- 作業内容 -
「Homepix.cz (1069, 1798)」を含む行から「Shop (809, 116)」を含む行までの範囲（両端を含む）を、空行を除いてMarkdownの表に整理してください。列は「番号」と「内容」の2つとし、「番号」には1からの通し番号を、「内容」には各行を入れてください。

::: 抽出された記録 :::

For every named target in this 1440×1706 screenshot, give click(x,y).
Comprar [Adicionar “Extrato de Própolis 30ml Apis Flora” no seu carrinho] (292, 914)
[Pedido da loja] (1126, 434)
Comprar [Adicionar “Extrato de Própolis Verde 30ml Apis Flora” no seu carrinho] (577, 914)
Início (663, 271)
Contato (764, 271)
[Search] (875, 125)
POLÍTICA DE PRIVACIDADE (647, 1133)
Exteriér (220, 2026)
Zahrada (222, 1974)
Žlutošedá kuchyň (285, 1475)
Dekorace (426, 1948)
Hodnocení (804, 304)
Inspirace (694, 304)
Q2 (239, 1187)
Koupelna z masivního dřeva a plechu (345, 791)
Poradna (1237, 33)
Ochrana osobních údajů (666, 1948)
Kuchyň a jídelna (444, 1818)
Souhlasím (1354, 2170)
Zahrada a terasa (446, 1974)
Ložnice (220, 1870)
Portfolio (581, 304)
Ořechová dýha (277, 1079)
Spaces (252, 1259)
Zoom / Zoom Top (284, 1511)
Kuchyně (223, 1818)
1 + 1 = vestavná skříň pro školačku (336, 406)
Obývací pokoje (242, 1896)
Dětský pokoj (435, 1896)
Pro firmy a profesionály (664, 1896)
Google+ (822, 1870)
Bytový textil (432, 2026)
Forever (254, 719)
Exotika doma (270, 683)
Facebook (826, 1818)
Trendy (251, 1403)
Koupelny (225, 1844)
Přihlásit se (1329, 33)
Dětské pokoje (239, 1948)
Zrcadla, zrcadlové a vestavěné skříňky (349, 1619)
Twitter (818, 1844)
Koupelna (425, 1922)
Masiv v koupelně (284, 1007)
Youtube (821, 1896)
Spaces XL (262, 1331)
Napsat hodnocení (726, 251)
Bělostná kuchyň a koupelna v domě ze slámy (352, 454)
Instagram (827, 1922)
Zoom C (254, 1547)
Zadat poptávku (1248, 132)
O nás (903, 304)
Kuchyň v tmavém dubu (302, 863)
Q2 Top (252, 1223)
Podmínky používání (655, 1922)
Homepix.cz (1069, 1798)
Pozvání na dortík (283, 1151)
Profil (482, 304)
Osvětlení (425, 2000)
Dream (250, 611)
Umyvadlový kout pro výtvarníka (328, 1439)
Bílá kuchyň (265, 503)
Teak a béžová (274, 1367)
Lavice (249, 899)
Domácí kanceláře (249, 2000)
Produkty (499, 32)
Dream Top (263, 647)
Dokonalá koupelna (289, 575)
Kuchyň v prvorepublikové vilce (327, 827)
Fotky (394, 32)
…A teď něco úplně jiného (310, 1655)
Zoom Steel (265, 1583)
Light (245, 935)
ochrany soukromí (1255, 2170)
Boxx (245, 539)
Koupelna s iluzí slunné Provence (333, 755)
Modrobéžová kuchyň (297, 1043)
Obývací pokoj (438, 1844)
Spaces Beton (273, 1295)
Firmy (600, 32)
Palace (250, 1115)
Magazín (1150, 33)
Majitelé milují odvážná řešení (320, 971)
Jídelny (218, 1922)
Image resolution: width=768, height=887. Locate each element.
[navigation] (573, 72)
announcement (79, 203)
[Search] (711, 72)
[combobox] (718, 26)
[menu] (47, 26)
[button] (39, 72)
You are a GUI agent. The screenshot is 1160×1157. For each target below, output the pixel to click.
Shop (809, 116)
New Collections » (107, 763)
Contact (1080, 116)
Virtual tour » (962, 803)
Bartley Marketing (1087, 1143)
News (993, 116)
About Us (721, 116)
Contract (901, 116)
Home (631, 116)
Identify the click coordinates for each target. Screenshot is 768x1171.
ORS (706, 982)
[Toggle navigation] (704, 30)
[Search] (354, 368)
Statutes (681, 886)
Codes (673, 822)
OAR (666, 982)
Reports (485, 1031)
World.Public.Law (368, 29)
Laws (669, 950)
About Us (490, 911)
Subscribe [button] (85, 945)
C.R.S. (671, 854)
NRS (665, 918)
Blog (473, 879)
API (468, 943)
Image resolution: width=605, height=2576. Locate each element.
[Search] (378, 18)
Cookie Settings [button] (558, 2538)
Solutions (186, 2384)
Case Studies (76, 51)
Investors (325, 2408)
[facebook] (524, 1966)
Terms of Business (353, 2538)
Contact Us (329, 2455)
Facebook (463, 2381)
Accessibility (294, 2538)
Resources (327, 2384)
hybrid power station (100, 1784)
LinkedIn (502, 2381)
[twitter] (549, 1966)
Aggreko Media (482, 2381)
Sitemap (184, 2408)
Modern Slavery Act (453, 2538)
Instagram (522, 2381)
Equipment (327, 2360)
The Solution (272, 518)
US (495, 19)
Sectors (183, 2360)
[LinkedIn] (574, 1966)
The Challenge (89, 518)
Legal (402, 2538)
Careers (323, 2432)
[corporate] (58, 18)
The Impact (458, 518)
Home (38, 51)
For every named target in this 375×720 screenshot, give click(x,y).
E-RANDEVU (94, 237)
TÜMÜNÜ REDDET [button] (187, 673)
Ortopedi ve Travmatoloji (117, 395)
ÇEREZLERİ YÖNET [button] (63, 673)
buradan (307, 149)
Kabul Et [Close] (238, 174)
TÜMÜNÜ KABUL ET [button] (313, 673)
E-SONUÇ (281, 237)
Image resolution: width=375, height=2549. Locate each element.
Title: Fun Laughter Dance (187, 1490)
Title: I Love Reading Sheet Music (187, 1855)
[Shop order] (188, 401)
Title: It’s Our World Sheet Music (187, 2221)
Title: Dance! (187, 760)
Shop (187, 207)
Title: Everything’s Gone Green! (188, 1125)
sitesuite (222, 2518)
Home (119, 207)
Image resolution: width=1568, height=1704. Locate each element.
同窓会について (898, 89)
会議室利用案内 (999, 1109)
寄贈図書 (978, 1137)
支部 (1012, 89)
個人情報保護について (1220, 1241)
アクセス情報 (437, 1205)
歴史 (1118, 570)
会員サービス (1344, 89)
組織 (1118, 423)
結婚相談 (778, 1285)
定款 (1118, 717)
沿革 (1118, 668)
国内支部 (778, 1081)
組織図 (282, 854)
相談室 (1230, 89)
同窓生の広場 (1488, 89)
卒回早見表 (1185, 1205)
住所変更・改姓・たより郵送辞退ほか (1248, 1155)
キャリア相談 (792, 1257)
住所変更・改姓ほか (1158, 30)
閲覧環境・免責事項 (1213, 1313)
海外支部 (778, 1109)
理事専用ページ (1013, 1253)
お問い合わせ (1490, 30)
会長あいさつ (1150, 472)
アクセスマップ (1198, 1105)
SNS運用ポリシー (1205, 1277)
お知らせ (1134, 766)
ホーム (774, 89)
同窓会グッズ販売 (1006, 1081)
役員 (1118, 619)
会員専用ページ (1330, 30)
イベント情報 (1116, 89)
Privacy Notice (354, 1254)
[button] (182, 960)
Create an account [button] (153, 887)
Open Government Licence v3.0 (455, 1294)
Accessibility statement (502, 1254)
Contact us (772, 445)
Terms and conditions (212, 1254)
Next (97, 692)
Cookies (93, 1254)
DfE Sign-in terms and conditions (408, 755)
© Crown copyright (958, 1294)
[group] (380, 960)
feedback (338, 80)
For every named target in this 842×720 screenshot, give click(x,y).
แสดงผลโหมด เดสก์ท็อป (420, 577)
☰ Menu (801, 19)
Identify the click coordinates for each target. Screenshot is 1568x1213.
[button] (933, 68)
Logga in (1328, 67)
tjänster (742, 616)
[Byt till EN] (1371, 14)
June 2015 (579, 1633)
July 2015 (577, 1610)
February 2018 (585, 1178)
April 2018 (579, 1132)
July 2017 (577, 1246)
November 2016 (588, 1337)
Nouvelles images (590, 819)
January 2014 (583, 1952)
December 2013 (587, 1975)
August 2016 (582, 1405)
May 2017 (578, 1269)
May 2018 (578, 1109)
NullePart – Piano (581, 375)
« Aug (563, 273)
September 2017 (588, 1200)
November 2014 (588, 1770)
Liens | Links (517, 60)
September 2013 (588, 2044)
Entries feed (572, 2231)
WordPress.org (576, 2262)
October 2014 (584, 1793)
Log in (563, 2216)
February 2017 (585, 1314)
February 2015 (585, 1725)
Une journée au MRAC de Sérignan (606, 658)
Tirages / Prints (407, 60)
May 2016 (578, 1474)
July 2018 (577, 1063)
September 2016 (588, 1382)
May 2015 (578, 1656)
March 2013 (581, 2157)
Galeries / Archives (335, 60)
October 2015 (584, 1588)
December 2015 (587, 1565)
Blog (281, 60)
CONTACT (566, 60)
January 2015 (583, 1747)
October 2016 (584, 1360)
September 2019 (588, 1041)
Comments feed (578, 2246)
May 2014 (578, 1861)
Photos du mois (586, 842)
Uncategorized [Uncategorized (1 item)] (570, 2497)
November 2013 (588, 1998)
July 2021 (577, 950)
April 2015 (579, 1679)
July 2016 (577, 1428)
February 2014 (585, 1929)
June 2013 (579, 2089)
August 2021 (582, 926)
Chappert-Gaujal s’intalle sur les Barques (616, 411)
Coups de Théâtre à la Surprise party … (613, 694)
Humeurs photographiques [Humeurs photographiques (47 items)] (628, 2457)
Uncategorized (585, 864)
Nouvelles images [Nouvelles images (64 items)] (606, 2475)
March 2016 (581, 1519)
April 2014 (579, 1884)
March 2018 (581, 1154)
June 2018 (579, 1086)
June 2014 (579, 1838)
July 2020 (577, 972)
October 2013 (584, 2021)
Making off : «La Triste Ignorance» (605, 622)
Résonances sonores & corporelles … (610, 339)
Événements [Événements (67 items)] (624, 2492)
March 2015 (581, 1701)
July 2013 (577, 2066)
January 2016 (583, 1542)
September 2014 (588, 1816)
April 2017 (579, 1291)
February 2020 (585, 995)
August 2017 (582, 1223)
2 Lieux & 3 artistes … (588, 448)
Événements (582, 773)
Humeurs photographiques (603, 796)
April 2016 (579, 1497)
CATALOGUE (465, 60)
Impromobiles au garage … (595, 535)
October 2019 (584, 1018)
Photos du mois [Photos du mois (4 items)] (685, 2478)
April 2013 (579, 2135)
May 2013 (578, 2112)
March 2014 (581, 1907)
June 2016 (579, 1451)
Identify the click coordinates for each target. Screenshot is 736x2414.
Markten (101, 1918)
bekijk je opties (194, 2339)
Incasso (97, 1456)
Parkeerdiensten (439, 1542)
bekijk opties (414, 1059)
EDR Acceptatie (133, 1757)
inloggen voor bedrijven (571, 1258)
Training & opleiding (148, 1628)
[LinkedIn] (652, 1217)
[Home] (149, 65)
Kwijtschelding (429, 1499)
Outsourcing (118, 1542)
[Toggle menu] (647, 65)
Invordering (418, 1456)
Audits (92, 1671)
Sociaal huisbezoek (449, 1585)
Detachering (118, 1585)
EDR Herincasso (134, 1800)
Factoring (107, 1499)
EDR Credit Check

:::

- 問題の解答 -
| 番号 | 内容 |
|---|---|
| 1 | Homepix.cz (1069, 1798) |
| 2 | Pozvání na dortík (283, 1151) |
| 3 | Profil (482, 304) |
| 4 | Osvětlení (425, 2000) |
| 5 | Dream (250, 611) |
| 6 | Umyvadlový kout pro výtvarníka (328, 1439) |
| 7 | Bílá kuchyň (265, 503) |
| 8 | Teak a béžová (274, 1367) |
| 9 | Lavice (249, 899) |
| 10 | Domácí kanceláře (249, 2000) |
| 11 | Produkty (499, 32) |
| 12 | Dream Top (263, 647) |
| 13 | Dokonalá koupelna (289, 575) |
| 14 | Kuchyň v prvorepublikové vilce (327, 827) |
| 15 | Fotky (394, 32) |
| 16 | …A teď něco úplně jiného (310, 1655) |
| 17 | Zoom Steel (265, 1583) |
| 18 | Light (245, 935) |
| 19 | ochrany soukromí (1255, 2170) |
| 20 | Boxx (245, 539) |
| 21 | Koupelna s iluzí slunné Provence (333, 755) |
| 22 | Modrobéžová kuchyň (297, 1043) |
| 23 | Obývací pokoj (438, 1844) |
| 24 | Spaces Beton (273, 1295) |
| 25 | Firmy (600, 32) |
| 26 | Palace (250, 1115) |
| 27 | Magazín (1150, 33) |
| 28 | Majitelé milují odvážná řešení (320, 971) |
| 29 | Jídelny (218, 1922) |
| 30 | Image resolution: width=768, height=887. Locate each element. |
| 31 | [navigation] (573, 72) |
| 32 | announcement (79, 203) |
| 33 | [Search] (711, 72) |
| 34 | [combobox] (718, 26) |
| 35 | [menu] (47, 26) |
| 36 | [button] (39, 72) |
| 37 | You are a GUI agent. The screenshot is 1160×1157. For each target below, output the pixel to click. |
| 38 | Shop (809, 116) |